What is being asked> Copy out all the lines in the records that include the word "plus".

(Dataset entries)

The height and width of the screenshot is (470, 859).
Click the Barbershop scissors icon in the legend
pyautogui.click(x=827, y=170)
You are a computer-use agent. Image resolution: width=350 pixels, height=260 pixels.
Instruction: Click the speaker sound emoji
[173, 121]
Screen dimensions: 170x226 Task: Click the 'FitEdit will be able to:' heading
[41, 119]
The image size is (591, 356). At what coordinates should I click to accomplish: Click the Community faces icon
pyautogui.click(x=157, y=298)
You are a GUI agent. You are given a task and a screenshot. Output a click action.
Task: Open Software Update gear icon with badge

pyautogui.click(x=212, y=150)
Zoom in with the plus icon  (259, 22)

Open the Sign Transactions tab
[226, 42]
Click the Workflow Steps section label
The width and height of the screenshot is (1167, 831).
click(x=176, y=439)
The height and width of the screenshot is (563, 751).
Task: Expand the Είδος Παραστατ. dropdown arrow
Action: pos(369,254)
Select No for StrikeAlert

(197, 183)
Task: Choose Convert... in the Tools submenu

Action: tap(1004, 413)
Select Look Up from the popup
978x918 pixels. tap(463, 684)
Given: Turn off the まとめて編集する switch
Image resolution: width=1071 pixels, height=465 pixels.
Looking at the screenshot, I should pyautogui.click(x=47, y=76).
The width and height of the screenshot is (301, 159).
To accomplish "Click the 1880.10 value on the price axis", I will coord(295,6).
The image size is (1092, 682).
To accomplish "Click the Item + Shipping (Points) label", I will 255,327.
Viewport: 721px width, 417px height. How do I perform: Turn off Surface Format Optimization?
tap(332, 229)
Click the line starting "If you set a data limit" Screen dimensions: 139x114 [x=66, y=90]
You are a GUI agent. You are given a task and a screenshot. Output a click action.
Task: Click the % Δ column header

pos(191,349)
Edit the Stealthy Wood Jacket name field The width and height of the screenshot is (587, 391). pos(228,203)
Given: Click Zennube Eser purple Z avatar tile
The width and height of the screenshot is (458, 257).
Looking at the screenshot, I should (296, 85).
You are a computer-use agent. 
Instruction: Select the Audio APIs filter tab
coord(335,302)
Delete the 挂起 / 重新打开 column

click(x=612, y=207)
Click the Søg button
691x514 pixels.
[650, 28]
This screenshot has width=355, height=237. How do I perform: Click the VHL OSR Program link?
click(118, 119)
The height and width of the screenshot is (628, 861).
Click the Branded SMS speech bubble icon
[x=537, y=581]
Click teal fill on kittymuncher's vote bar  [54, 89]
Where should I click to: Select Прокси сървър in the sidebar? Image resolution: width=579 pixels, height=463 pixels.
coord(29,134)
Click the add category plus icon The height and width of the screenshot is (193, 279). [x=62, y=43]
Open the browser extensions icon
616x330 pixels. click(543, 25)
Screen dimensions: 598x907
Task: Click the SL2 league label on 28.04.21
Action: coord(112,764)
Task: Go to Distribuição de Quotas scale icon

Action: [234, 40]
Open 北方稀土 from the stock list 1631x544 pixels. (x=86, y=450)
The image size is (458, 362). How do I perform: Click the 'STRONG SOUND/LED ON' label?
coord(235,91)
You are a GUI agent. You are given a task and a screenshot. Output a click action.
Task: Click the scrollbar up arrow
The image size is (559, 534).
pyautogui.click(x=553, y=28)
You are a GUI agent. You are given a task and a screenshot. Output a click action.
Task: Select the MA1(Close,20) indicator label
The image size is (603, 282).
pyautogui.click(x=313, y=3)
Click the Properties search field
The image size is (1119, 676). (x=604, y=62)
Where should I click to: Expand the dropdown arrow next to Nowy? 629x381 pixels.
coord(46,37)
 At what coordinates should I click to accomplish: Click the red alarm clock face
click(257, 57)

Task response>
Zoom in with the plus icon  (259, 22)
Click the add category plus icon The height and width of the screenshot is (193, 279). [x=62, y=43]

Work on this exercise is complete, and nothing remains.